Collected data:
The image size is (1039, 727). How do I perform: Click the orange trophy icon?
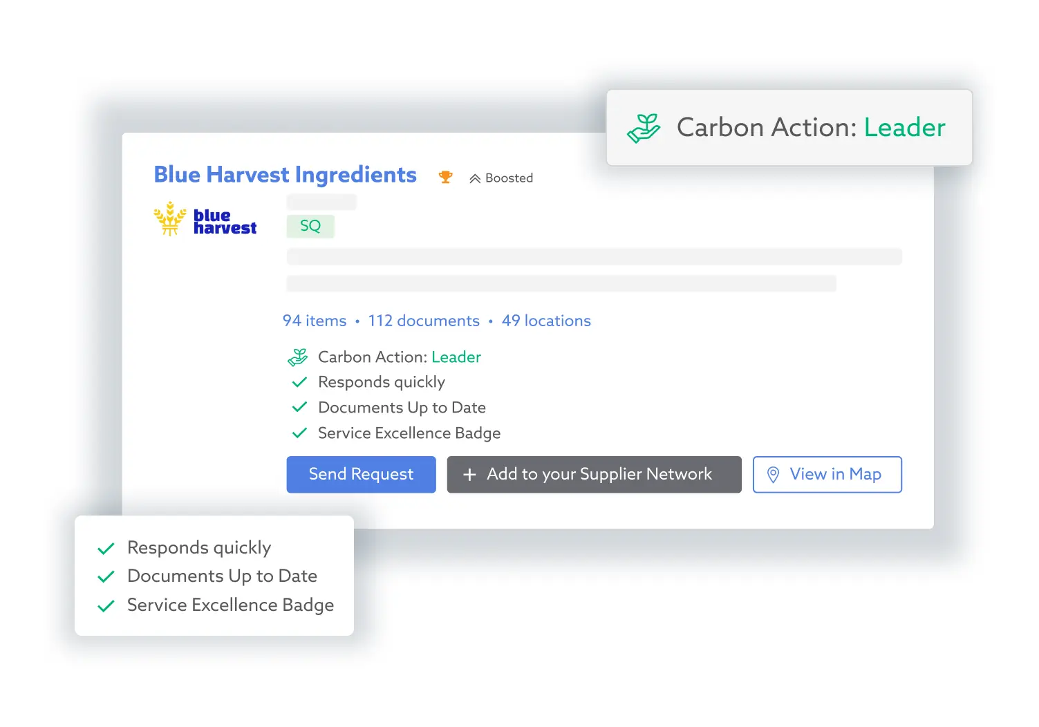tap(446, 178)
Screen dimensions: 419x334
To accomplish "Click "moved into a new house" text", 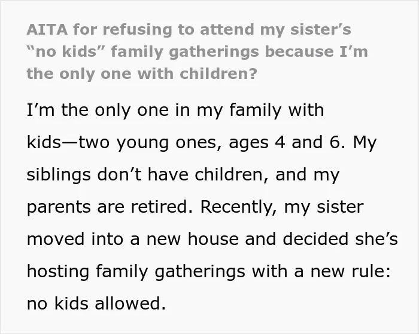I will [133, 239].
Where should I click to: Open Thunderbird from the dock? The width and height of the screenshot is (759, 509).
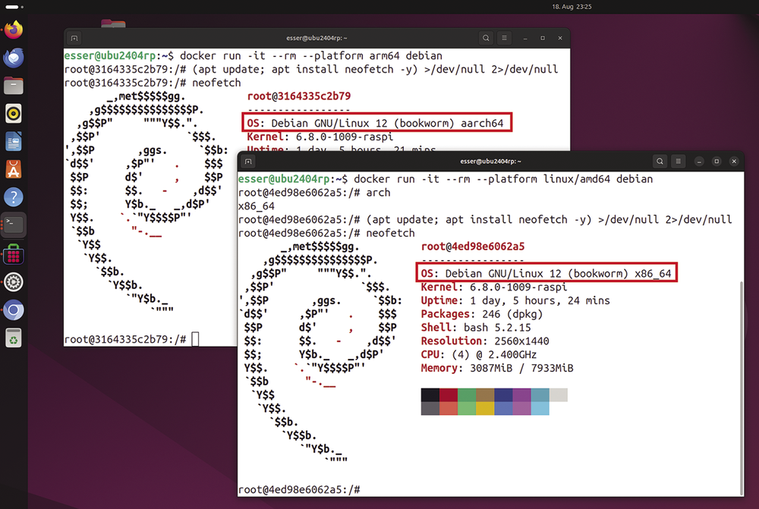click(x=14, y=58)
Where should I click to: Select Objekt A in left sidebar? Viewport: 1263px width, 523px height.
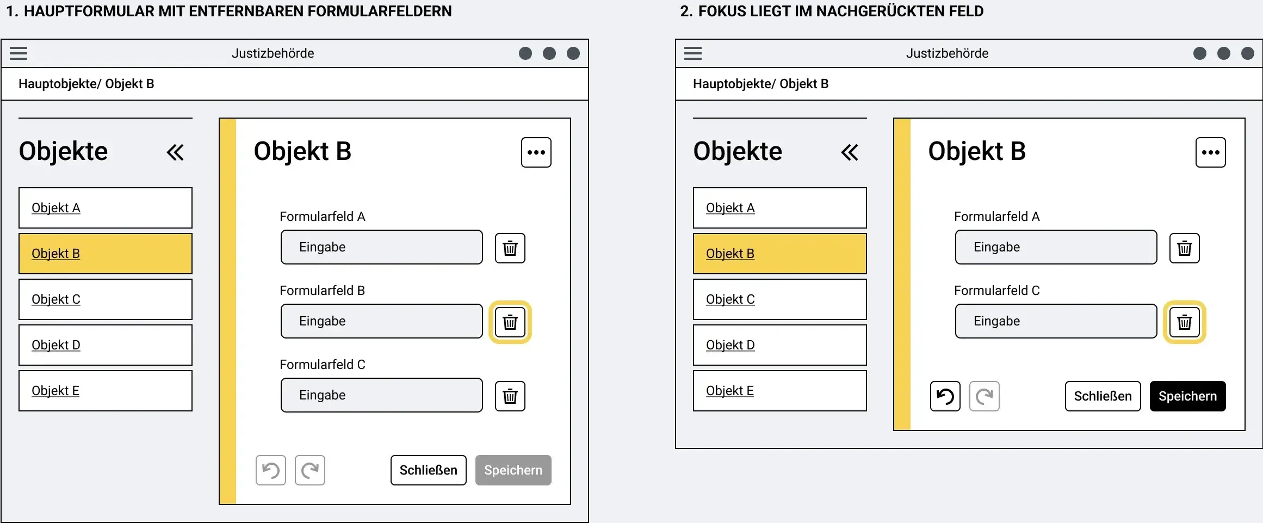(x=106, y=208)
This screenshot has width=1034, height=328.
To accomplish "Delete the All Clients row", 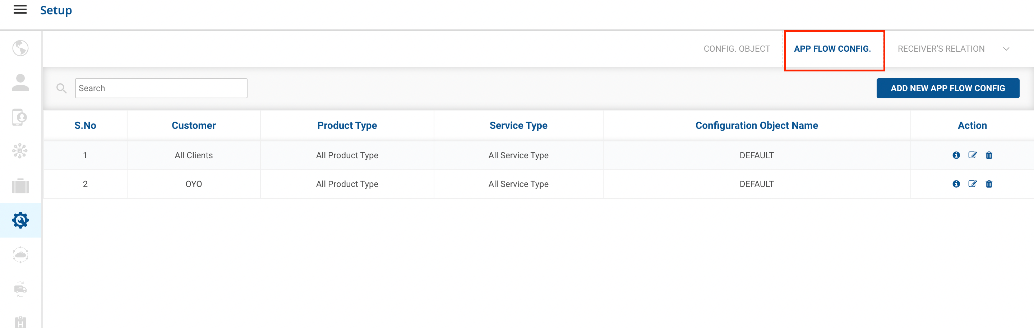I will pyautogui.click(x=989, y=155).
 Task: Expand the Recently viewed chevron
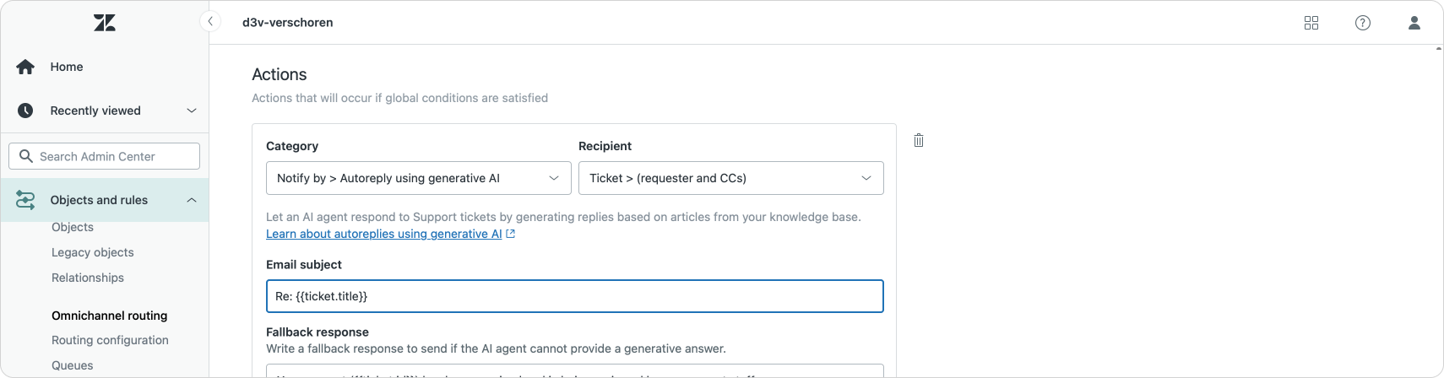point(192,111)
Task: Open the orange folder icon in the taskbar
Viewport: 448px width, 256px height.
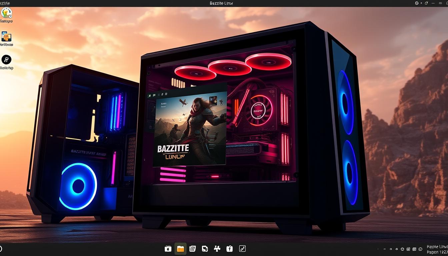Action: click(x=180, y=249)
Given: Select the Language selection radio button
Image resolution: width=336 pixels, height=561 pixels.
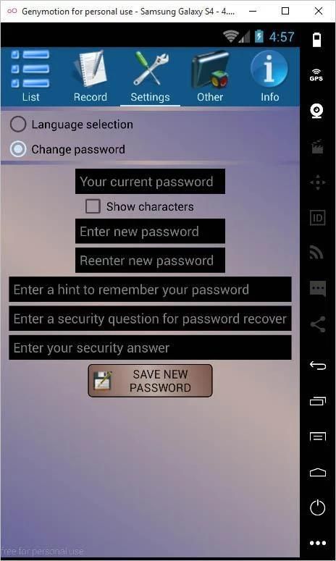Looking at the screenshot, I should (x=18, y=125).
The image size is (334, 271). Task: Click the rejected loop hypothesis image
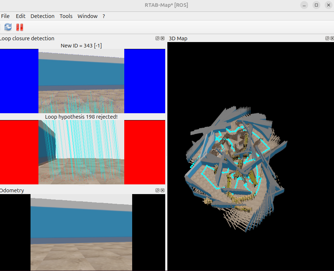[81, 152]
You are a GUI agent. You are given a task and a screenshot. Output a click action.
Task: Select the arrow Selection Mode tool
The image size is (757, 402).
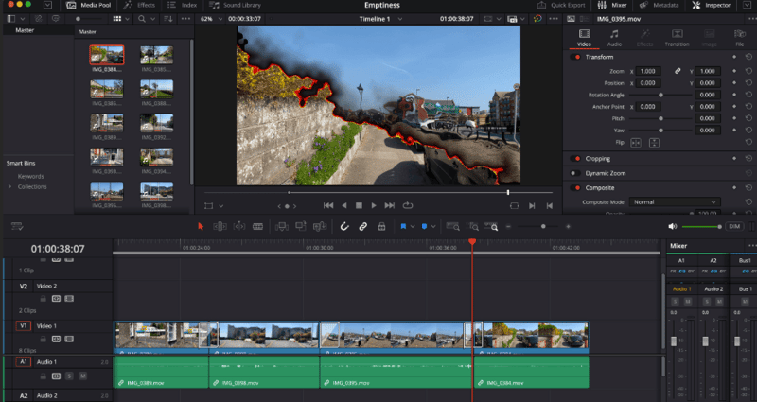coord(200,227)
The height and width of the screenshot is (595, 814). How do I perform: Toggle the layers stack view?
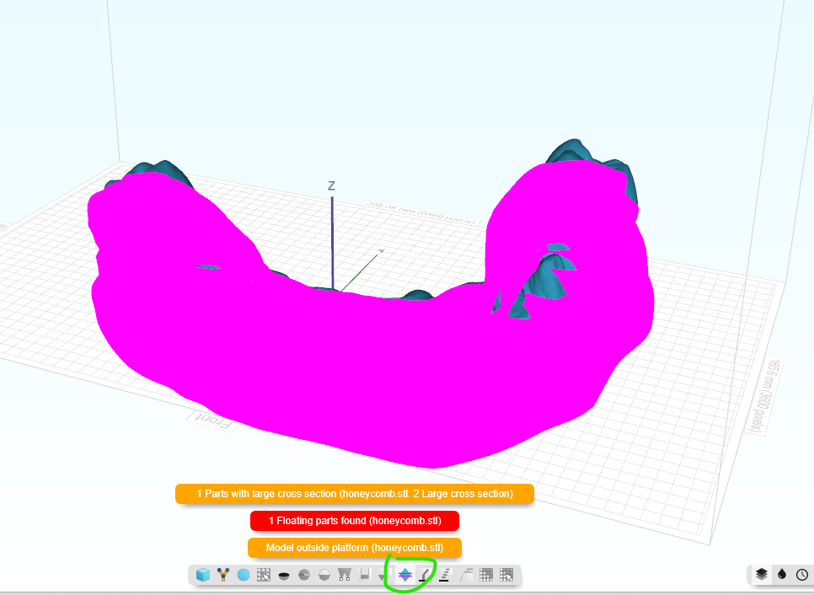(762, 574)
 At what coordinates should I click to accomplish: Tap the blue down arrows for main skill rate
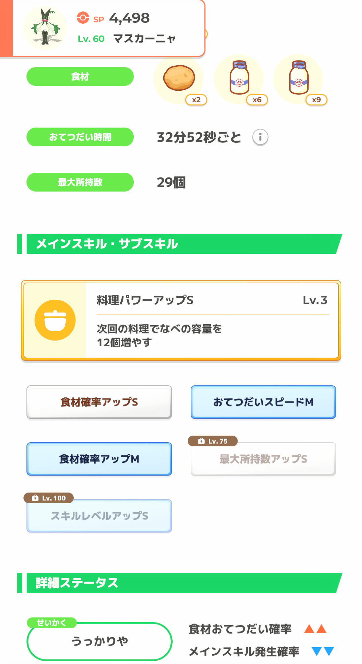coord(322,651)
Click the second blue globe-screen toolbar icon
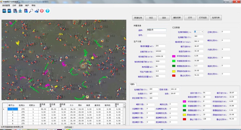 pyautogui.click(x=9, y=11)
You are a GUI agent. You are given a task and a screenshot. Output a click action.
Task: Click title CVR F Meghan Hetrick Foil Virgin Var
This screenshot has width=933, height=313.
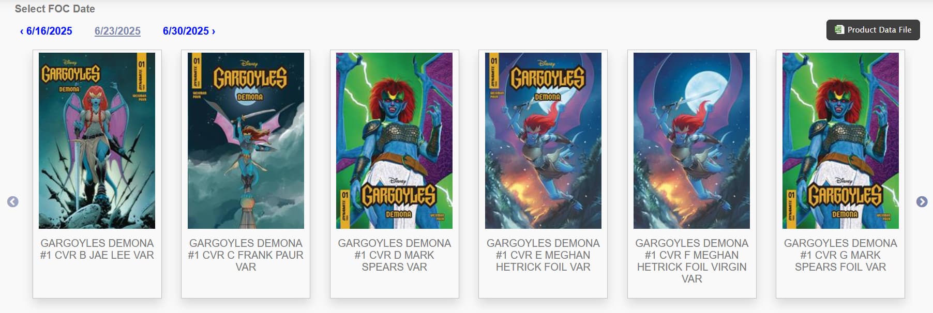tap(692, 261)
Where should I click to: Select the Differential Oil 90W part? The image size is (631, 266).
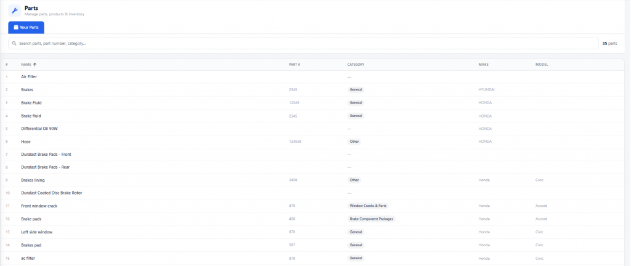39,129
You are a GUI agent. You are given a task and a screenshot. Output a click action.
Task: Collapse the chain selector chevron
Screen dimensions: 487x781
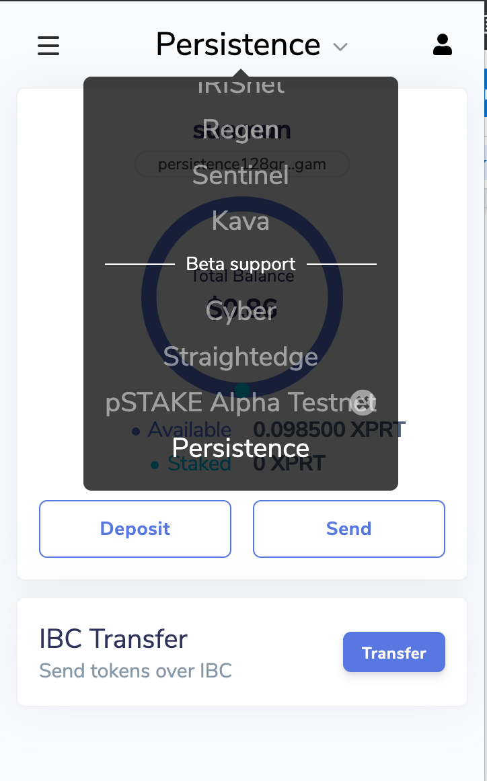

WORK TO BE COMPLETED: Copy, from the lines above, each one that holds "dimensions".

YOUR RESPONSE:
Screen dimensions: 419x334
Screen dimensions: 487x781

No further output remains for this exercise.